Using the records below, transcribe exactly only the lines from the one with "This screenshot has width=468, height=272." through the end, both included, and drop every picture.

**Data to process:**
___

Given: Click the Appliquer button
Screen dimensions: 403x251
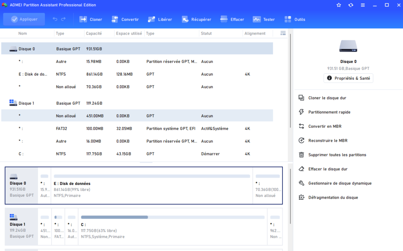Looking at the screenshot, I should (x=24, y=19).
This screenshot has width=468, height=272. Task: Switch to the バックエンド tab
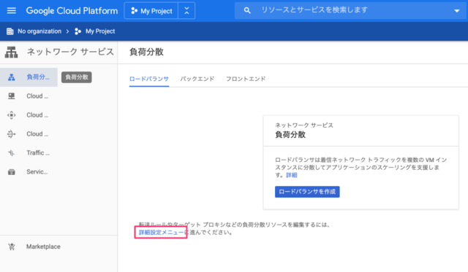tap(197, 79)
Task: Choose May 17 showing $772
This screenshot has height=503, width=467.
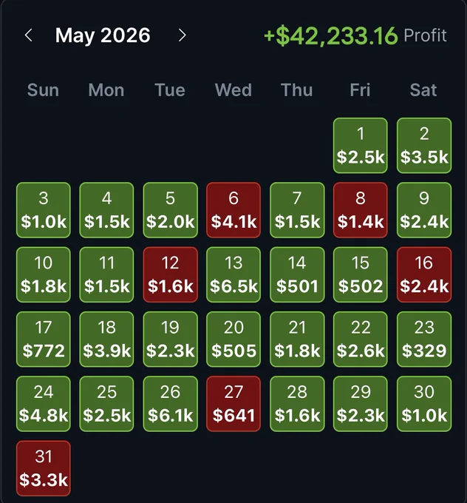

___

**Result for this task:**
This screenshot has width=468, height=272. Task: Switch to the バックエンド tab
tap(197, 79)
Task: Choose May 17 showing $772
This screenshot has height=503, width=467.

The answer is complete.